На востоке Европы в самом разгаре погоня за ростом населения, и идет освоение внутренних и внешних окраин, — еще не обретен территориальный баланс. Только здесь география государств подвергается непрерывным изменениям. Это ведет к краху старых территориальных образований, таких эфемерных государств, как Священная Римская империя и Польша. Польшу (850 тыс. кв. км), конфедерацию сеймов и магнатских республик, то есть 10 тыс. крупных поместий, ждут три раздела (1772,1793,1795). Последующее формирование польского национального государства началось с предварительной ломки этой политической системы, соответствующей X веку на западе. На столь огромном и неопределенном пространстве ни одно государство не могло стать Иль-де-Франсом или Пруссией, поэтому нападение извне оказалось роковым — оно же стало спасительным. Священная Римская империя напоминает Польшу как по площади, так и по политическому устройству. Однако, в отличие от Польши, германский мир стал свидетелем появления крупных территориальных образований: обширной, хотя и децентрализованной Австрии и не столь протяженной, но более удобно расположенной Пруссии, — которые стали предвестниками пространственной организации, более соответствующей потребностям экономического роста.
Священная Римская империя непрерывно теряла те остатки своей политической сущности, которые удалось сохранить после демографической катастрофы 1630—40-х годов и Вестфальского мира (1648). Традиционная напряженность по религиозному признаку (протестантская Германия — католическая Германия) между севером и югом, вполне во вкусе эпохи Просвещения (эффективность/просвещение — мракобесие/аморализм), отнюдь не способствовала сохранению имперского мифа. Столь же суровые, сколь и несправедливые инвективы Николаи в адрес Баварии выражают именно презрение севера по отношению к югу: «В Баварии настолько же много монастырей и попов, насколько мало там школ»; суждение несправедливое, как и аналогичное высказывание Рисбека, сделанное семь лет спустя, в 1788 году. Католическая южная Германия мстит в своем духе и в ущерб себе самой, отвергая все, что происходит за ее пределами. Геллерт, Клейст, Клопшток, Виланд, Лессинг, Кант и молодой Фихте не были ее современниками. В культурном плане есть основания говорить о двух несообщающихся хронотопах. Север, завлекаемый прусскими соблазнами, не может простить католическим землям юга, что те смотрят в сторону Австрии.

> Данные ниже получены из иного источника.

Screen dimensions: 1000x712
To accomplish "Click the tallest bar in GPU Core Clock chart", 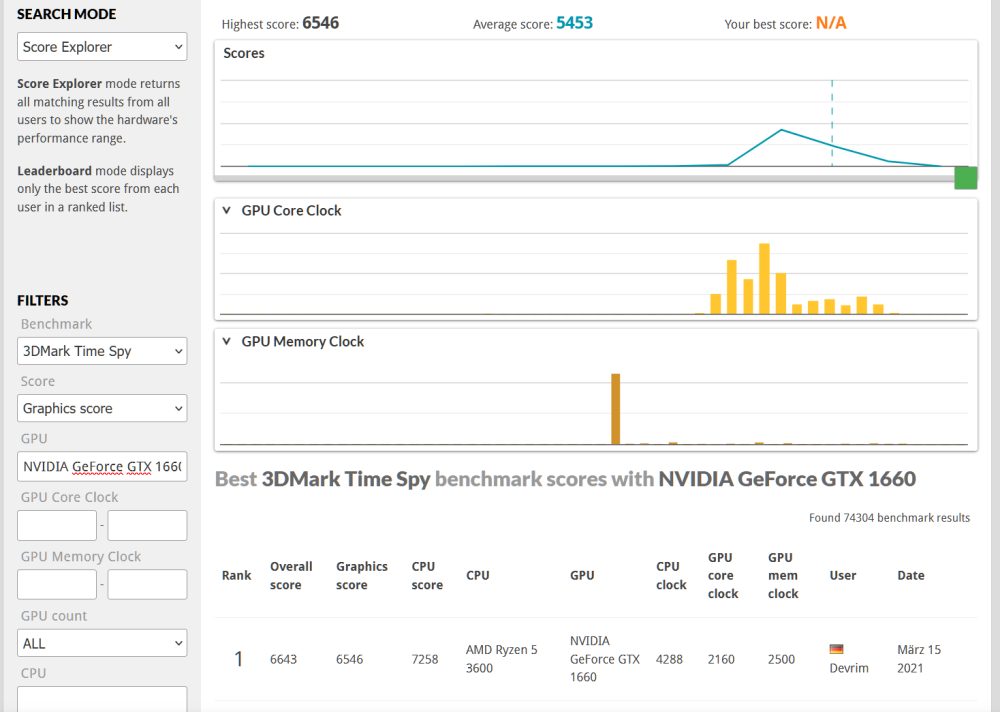I will [x=764, y=279].
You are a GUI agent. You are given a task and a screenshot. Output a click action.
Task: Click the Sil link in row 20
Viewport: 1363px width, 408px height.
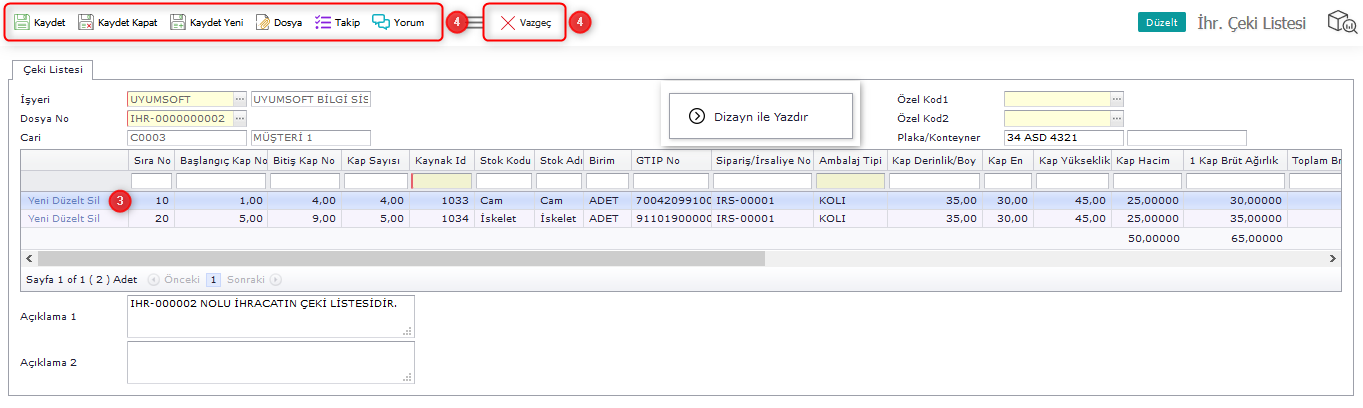tap(92, 218)
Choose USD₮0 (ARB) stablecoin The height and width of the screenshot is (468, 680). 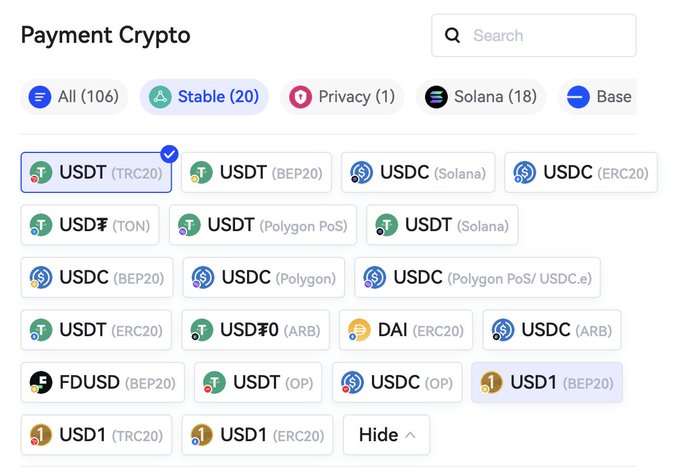click(x=256, y=329)
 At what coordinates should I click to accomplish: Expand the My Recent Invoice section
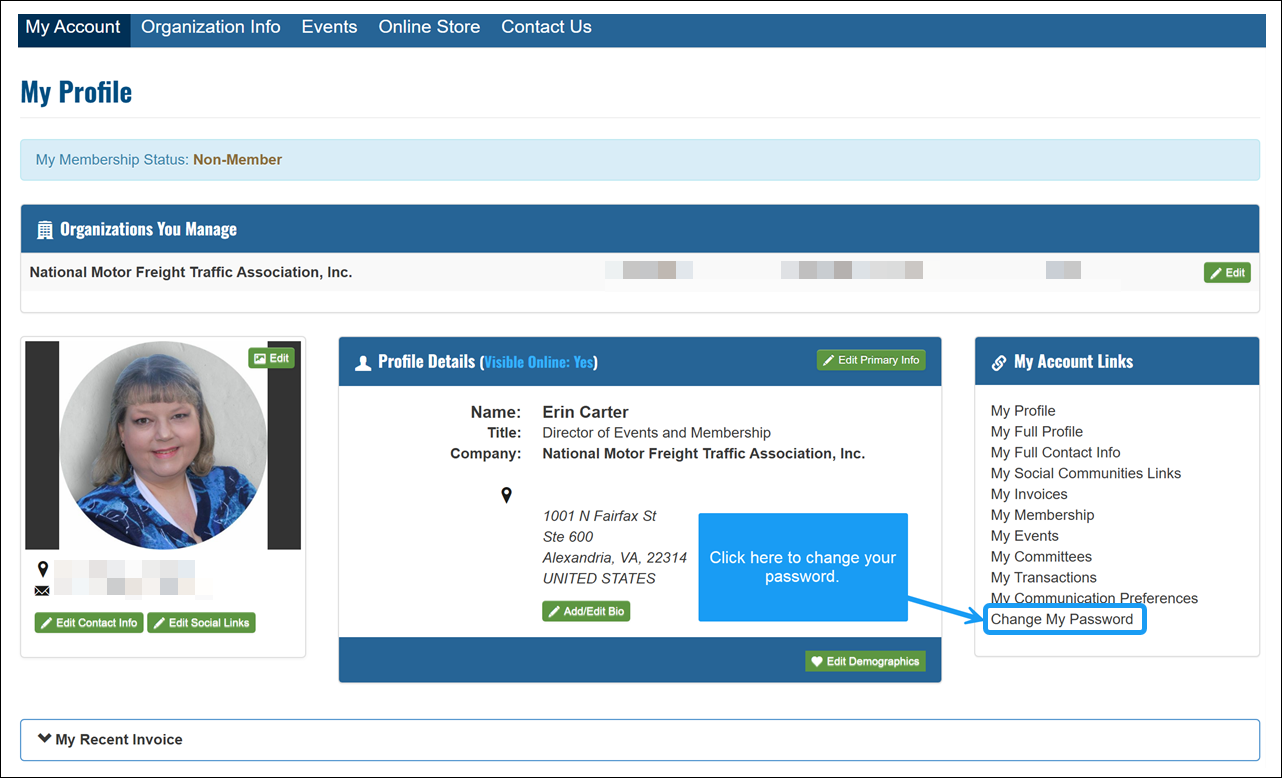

Остатки империи окончательно разваливаются в начале XVIII века под тяжестью Австрии, ставшей по большей части придунайской. «С 1648 по 1707 год действительно предпринимались попытки вести имперскую экономическую политику» (Ф. Дрейфус). Тексты, изданные с 1676 по 1689 год перед лицом французской угрозы, были призваны установить единые правила торговли, которые применялись бы во всех землях империи. В наши дни Ингемар Бог отважилась нарисовать смелую картину, изобразив что-то вроде общего рынка. Ну а Лейбниц? Он действительно был современником Спинозы и Локка. Спиноза бросил свой «Трактат» на помощь проигранному делу республиканской партии; Локк был теоретиком победы «Славной революции», а Лейбниц, иренист, примиритель противоречий, изобретатель исчисления бесконечно малых, вел борьбу за империю: в основе его мысли лежал политический вызов. Лейбниц был величайшим, но не единственным: долгие годы юристы старались дать юридическое определение империи, на это была брошена целая бригада юрисконсультов. В их числе были Райнкинг, Зекендорф, Арамайс, Лимнайс, Конринг, Хемниц, Пуфендорф… и Лейбниц. Расширение Австрии вниз по Дунаю разрушало имперскую мечту. Антиавстрийская партия набирает силу. X. Хеннигес в своих Meditationes ad Instrumentum Pads Caesareo-Suecicum («Размышления о достижении мира между кайзером и Швецией»; десять толстых томов, изданных с 1706 по 1712 год в Галле, в зоне прусского влияния) обрушивается на имперские порядки: «…Семилетняя война со всей определенностью выявила наличие внутри Империи юридического конфликта. Анти-имперские памфлеты растут как грибы, попадаются даже переиздания антигабсбургских сочинений времен Тридцатилетней войны».